A New Strategic Direction for the Federal Enterprise Architecture Community - DRAFT
The Federal Enterprise Architecture (EA) community is at a crossroad regarding the way that architects individually and collectively contribute to Administration and Agency initiatives. This summary briefing describes a change in direction for the EA community to include purpose, goals, methods, and actions.

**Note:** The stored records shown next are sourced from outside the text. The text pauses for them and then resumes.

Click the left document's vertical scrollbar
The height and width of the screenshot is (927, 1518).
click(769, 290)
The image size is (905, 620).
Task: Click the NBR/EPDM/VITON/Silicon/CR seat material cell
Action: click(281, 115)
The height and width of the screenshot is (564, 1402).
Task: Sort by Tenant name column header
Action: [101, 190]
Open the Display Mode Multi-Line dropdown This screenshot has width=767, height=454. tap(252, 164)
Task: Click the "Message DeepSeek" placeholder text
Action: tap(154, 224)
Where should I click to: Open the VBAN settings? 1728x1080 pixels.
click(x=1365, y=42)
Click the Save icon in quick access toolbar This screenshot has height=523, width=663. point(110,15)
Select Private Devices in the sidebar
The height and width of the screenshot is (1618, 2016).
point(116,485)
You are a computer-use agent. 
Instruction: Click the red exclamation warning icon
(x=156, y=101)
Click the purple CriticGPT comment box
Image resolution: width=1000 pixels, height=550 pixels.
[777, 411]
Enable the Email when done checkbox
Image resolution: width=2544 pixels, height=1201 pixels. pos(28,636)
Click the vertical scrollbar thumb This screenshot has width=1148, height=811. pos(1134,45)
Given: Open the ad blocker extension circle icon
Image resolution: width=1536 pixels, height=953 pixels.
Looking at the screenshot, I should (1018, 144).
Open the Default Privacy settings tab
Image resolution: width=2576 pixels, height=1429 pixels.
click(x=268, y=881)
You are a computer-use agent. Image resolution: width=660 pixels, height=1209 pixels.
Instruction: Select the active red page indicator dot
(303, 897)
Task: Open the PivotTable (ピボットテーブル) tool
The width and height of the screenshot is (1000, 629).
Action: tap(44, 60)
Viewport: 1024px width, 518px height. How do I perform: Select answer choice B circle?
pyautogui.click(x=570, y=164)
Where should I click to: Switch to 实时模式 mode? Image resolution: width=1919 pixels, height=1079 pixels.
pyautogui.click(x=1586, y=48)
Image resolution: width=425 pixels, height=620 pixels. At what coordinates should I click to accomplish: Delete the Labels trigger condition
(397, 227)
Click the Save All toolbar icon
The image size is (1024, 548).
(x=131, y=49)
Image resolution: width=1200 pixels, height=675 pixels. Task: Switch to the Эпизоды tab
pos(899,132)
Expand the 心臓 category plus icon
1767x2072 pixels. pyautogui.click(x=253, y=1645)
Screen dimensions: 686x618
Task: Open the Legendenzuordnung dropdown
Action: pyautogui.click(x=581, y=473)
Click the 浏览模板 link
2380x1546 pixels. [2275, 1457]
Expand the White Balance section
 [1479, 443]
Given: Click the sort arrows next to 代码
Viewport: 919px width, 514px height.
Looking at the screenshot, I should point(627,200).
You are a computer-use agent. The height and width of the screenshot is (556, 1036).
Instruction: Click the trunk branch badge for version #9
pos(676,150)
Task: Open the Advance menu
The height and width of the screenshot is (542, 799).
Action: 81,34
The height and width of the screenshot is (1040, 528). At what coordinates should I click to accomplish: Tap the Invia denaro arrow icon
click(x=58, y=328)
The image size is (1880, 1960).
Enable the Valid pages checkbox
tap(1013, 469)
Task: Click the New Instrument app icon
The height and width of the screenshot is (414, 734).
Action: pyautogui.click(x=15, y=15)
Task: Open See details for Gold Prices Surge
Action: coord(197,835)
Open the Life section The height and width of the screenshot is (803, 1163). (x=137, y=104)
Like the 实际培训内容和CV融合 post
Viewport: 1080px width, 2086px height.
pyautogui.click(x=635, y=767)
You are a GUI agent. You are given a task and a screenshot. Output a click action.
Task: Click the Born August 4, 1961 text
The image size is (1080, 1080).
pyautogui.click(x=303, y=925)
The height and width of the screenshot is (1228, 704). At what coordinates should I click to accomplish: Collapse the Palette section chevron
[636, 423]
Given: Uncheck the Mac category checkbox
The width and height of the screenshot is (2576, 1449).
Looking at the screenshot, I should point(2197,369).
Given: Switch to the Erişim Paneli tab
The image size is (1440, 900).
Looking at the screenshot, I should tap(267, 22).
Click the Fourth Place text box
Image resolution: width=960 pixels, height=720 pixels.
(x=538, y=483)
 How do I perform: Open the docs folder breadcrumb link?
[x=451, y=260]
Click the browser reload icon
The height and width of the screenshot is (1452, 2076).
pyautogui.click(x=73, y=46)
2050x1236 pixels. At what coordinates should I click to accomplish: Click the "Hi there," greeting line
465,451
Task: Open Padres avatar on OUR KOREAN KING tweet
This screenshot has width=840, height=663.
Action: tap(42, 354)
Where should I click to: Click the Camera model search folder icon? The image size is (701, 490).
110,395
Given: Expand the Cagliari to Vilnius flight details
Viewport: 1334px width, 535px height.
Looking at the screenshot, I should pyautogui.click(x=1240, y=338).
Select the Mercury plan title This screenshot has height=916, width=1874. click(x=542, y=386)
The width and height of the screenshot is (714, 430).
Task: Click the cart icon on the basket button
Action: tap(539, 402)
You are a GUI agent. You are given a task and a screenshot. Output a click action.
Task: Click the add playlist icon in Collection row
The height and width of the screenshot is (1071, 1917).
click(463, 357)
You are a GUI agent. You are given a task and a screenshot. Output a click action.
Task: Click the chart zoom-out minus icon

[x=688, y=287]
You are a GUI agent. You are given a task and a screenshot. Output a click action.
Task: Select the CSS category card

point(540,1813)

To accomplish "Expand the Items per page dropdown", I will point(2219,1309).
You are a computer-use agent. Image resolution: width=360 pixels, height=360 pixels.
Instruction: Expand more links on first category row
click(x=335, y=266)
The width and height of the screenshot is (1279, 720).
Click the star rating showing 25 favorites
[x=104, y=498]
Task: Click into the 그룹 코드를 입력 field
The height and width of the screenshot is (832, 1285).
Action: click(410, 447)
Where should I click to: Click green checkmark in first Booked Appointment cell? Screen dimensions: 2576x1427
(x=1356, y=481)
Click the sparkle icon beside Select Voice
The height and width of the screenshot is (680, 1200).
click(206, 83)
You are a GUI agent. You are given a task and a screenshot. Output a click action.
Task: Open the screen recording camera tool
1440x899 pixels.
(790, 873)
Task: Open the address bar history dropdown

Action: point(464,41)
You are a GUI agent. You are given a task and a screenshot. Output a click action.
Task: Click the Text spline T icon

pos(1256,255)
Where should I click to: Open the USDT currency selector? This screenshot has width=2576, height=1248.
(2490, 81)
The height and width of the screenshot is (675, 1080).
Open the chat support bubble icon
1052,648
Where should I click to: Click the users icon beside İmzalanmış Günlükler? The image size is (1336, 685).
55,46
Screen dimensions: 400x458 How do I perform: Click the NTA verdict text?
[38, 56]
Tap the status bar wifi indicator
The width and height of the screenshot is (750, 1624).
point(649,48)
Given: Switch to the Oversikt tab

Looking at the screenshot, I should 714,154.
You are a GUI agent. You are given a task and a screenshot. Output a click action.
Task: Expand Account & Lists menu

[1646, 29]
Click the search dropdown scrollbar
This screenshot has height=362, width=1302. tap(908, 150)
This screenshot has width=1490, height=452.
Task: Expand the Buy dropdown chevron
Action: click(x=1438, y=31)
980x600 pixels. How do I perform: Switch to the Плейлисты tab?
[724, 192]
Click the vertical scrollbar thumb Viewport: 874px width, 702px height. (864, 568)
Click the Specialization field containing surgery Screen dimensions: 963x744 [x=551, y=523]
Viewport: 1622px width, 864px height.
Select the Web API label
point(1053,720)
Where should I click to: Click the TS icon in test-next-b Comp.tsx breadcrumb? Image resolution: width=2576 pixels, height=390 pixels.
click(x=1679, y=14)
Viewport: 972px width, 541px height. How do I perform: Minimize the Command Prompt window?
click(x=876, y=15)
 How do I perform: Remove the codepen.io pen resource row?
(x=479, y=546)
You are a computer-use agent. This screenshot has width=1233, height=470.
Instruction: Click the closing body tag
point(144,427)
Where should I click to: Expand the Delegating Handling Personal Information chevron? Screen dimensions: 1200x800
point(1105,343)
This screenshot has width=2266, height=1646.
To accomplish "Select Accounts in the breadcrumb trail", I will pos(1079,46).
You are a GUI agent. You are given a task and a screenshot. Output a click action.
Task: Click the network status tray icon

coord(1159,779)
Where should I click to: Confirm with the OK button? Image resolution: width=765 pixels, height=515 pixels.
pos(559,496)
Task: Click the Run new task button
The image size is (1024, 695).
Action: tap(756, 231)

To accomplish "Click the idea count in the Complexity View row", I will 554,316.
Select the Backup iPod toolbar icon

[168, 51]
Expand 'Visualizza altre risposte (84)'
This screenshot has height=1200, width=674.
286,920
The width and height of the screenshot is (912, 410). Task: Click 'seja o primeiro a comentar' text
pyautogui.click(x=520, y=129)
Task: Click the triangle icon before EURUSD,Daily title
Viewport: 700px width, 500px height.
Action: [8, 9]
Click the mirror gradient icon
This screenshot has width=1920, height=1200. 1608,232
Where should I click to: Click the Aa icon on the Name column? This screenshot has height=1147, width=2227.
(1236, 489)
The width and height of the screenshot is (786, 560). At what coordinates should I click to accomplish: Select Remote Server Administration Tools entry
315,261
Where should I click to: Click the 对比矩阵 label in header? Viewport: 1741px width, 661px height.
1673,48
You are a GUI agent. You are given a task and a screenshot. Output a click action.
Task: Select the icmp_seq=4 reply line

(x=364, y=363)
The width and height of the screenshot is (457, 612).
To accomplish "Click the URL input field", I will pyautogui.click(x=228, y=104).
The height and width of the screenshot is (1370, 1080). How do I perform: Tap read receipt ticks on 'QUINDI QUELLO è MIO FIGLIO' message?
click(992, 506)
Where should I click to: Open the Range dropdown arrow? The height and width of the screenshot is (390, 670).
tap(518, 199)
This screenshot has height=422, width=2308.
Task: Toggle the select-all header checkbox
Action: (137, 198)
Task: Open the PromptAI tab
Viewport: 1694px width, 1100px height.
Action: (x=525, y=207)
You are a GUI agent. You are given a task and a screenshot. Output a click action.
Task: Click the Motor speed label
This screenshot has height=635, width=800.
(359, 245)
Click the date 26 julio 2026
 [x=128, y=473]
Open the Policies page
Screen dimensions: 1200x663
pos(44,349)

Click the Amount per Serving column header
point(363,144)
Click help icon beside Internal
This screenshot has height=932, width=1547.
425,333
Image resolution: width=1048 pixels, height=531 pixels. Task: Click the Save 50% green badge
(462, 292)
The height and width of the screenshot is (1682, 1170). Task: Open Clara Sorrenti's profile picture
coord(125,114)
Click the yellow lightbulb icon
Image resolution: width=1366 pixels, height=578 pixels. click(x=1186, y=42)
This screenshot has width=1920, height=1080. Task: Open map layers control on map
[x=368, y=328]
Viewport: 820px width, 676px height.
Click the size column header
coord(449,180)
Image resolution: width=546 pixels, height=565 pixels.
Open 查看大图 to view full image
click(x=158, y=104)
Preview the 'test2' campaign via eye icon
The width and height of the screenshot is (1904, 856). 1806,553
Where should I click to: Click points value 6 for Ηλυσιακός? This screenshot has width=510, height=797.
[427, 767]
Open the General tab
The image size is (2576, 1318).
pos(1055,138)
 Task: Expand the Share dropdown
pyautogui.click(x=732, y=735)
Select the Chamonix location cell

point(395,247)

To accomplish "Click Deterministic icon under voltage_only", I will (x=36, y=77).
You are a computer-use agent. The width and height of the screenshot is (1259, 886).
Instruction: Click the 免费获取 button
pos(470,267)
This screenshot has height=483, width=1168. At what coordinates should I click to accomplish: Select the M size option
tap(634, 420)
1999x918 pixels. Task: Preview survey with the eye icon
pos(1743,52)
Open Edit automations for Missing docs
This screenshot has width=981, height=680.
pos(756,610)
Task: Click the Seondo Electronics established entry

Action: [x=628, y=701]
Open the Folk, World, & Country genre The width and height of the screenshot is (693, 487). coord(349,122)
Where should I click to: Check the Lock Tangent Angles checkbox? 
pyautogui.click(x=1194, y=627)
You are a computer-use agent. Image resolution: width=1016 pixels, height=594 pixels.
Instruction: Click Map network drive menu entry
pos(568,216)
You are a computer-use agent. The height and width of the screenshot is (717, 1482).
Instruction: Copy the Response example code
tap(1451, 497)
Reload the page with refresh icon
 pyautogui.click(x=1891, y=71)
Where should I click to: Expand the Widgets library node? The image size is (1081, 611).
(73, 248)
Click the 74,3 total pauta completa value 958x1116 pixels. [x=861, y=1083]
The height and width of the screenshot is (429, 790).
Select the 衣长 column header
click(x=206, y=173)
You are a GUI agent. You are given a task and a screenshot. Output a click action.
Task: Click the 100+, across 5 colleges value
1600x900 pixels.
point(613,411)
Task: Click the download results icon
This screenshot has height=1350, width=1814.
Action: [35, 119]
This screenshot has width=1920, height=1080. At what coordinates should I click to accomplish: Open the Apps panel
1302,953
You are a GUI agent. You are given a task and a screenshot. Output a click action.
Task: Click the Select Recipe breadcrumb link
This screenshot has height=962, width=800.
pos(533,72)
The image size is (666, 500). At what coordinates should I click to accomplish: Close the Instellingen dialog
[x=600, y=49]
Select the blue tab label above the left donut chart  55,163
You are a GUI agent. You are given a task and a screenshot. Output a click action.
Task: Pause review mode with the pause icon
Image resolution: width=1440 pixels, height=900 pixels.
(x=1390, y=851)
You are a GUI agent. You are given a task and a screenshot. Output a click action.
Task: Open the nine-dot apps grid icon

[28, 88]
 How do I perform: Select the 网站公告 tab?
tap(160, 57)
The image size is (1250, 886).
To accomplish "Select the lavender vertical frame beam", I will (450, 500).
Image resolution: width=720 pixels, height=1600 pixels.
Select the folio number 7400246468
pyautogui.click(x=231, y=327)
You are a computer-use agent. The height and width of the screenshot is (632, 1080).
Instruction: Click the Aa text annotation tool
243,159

Background: The Federal EA community consists of enterprise architects, domain-specific architects (e.g., business, data, systems, networks, and security), solution architects, and EA program staff in federal agencies. This community has existed since the Clinger Cohen Act of 1996 required agencies to develop and maintain IT architectures and the eGovernment Act of 2002 required OMB to oversee the establishment of enterprise architectures and defined related roles for the Federal CIO Council, which currently sponsors the Architecture and Infrastructure Committee (AIC). Other notable events include the release of the Federal Enterprise Architecture Framework in 1999, publication of the “Practical Guide to Federal Enterprise Architecture” in 2001, updates to OMB Circular A-130 on the “Management of Federal IT Resources” in 2001, the 2002-2005 release of the Federal EA Reference Models, the 2007 release of the Consolidated Reference Model, and the 2008 release of the Federal Segment Architecture Methodology. For nearly a decade, EA programs, methods, and architectures have been established, however, in a number of cases current approaches do not deliver sufficient tangible value in improving agency mission performance or in supporting Administration initiatives. Reasons cited include an over-focus on technology, long delivery timeframes, high costs, and a lack of executive buy-in. As a result, while there is still a significant amount of agency-level architecture activity occurring, the resulting work can be either under-utilized or under-valued. Bottom Line - Results: The Federal EA community’s recognition of the need to change and the actions described in this strategic summary will provide for revitalization and the meaningful engagement that is the bottom line desired outcome. The community does provide some value at present, but is not near its potential for helping the federal government to meet its ongoing need for new or better services with limited resources. Helping the Administration and Agencies to solve problems and improve mission performance is well within the capability of the Federal EA community and will continue to be the unifying goal for future activities.